TASK DATA:
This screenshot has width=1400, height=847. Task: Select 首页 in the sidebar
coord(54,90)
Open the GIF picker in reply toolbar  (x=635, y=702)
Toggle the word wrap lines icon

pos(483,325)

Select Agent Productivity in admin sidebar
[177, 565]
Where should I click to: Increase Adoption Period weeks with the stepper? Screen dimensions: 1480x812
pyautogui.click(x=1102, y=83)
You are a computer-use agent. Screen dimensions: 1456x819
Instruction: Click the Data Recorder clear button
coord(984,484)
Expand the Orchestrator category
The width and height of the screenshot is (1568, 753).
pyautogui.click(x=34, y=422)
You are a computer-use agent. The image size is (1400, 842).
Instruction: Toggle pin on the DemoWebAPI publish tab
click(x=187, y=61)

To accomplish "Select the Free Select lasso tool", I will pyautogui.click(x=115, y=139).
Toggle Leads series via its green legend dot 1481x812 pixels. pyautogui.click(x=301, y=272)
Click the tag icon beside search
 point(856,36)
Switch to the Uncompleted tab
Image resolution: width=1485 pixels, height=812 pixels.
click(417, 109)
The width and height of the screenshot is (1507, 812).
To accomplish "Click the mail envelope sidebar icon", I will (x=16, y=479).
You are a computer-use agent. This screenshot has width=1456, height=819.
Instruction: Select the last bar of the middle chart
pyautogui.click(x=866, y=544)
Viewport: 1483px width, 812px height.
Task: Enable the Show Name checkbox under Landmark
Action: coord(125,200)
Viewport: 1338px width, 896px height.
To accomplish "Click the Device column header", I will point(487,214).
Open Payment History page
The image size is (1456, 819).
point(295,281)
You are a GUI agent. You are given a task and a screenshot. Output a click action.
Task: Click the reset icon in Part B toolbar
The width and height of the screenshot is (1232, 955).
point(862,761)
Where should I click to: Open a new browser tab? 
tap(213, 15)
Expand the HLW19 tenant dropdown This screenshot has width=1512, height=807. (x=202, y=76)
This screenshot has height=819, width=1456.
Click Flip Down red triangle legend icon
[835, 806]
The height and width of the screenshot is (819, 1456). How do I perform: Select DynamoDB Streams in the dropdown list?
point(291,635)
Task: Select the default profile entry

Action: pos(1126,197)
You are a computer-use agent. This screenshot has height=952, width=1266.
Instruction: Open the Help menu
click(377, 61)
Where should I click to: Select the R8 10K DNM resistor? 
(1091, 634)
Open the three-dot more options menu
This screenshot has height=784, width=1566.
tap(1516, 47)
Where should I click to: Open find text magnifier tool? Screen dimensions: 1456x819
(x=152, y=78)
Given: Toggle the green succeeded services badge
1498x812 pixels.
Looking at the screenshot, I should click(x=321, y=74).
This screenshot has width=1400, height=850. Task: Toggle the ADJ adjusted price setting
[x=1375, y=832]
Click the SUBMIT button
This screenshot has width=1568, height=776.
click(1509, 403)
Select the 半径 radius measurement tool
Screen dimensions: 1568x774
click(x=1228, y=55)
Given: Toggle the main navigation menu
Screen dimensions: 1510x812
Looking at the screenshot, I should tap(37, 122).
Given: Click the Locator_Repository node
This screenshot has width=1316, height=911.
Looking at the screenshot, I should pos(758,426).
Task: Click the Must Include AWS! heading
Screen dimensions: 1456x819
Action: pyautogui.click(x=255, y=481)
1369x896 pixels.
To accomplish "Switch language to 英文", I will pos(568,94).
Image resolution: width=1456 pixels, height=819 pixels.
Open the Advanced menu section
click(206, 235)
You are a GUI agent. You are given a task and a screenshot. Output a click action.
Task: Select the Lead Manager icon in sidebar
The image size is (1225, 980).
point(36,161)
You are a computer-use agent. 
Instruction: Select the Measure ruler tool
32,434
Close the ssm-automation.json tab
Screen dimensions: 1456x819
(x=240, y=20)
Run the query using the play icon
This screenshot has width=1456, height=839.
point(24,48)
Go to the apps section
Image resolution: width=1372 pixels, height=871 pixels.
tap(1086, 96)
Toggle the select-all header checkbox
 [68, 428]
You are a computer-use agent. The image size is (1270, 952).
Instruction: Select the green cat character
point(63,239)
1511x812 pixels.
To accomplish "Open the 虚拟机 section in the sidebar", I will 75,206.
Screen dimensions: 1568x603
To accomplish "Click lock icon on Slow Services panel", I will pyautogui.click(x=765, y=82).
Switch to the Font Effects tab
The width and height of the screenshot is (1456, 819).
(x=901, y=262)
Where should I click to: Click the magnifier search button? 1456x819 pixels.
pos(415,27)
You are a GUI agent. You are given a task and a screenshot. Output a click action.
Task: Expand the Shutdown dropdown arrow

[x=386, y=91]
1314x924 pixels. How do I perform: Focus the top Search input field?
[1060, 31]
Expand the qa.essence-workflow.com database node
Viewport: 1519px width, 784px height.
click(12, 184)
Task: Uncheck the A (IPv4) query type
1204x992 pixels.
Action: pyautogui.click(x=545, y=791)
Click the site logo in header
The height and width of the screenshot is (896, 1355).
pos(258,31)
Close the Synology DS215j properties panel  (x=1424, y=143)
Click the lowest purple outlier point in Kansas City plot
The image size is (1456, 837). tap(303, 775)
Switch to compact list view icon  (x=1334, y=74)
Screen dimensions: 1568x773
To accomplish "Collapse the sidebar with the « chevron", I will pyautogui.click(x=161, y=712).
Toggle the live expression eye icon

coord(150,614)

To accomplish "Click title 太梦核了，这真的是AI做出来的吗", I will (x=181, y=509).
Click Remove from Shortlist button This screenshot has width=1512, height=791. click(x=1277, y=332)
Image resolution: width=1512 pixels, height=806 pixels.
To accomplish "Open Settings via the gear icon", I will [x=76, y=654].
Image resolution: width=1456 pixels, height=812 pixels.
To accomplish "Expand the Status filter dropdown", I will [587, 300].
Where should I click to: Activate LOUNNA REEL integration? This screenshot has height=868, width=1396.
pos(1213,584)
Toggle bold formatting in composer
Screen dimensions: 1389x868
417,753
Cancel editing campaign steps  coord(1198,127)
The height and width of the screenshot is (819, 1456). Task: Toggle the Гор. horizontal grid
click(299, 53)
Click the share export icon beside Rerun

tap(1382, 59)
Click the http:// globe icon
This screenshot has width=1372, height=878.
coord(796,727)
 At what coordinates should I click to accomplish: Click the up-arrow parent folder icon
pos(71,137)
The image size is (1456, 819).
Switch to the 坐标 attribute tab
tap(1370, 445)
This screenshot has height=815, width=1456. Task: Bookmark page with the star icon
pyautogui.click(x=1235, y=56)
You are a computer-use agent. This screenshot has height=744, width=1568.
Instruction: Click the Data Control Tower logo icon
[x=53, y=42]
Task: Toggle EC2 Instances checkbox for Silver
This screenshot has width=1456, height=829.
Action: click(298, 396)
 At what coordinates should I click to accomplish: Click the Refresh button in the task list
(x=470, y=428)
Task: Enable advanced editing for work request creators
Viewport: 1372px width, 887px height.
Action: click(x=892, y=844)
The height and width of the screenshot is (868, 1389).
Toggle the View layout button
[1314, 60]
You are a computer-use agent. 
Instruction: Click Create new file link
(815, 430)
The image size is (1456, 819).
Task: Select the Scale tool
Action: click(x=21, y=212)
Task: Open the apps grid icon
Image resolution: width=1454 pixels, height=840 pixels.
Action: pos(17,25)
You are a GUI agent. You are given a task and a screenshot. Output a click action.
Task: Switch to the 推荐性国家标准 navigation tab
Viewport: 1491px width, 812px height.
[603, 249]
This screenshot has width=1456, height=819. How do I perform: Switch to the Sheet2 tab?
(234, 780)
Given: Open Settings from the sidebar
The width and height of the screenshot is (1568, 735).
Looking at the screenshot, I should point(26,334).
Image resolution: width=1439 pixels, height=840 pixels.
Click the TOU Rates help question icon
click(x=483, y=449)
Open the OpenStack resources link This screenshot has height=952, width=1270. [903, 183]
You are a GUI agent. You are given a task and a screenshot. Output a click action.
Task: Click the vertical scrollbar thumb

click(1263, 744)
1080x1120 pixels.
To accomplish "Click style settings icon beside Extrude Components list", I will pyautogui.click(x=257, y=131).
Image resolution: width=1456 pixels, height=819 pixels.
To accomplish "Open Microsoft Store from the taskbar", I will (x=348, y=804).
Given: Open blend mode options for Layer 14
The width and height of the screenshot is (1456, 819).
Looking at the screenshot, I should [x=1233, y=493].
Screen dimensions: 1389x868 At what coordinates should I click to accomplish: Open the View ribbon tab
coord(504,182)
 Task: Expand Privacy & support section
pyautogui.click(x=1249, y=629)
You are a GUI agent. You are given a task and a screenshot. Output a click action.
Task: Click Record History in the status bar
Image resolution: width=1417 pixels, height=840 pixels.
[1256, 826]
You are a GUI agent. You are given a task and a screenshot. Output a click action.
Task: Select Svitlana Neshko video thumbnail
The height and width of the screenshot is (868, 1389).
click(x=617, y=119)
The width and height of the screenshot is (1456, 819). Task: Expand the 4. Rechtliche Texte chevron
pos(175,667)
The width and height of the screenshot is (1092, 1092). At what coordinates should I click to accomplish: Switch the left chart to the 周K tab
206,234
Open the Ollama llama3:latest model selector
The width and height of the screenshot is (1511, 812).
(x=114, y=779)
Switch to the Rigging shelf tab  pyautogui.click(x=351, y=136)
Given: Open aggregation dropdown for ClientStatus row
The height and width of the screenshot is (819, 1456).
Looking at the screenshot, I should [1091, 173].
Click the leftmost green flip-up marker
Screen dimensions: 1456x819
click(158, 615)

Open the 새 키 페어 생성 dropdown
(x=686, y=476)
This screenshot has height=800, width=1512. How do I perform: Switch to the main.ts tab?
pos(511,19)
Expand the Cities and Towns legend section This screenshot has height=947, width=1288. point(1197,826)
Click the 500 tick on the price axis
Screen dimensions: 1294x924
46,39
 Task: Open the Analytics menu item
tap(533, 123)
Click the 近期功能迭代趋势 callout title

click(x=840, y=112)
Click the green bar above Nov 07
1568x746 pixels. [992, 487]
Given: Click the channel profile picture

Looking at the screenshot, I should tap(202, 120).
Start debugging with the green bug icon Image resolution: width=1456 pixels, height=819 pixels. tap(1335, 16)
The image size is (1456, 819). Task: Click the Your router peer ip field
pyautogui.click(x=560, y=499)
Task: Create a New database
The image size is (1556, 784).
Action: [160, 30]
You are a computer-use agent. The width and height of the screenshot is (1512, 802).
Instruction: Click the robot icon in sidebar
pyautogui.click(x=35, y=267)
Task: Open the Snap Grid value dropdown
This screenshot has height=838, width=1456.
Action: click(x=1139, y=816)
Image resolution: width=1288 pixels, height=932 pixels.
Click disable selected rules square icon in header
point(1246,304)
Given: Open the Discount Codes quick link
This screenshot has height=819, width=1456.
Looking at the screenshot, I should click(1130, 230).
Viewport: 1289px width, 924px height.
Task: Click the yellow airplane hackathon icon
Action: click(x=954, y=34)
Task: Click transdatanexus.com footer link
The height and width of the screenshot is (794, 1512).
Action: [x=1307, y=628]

TASK TO COMPLETE:
Everything from the line with "Click the http:// globe icon" through the line with "Task: Enable advanced" in the listing above must be retyped exactly, with nothing added.

WRITTEN RESPONSE:
Click the http:// globe icon
This screenshot has width=1372, height=878.
coord(796,727)
 At what coordinates should I click to accomplish: Click the up-arrow parent folder icon
pos(71,137)
The image size is (1456, 819).
Switch to the 坐标 attribute tab
tap(1370, 445)
This screenshot has height=815, width=1456. Task: Bookmark page with the star icon
pyautogui.click(x=1235, y=56)
You are a computer-use agent. This screenshot has height=744, width=1568.
Instruction: Click the Data Control Tower logo icon
[x=53, y=42]
Task: Toggle EC2 Instances checkbox for Silver
This screenshot has width=1456, height=829.
Action: click(298, 396)
 At what coordinates should I click to accomplish: Click the Refresh button in the task list
(x=470, y=428)
Task: Enable advanced editing for work request creators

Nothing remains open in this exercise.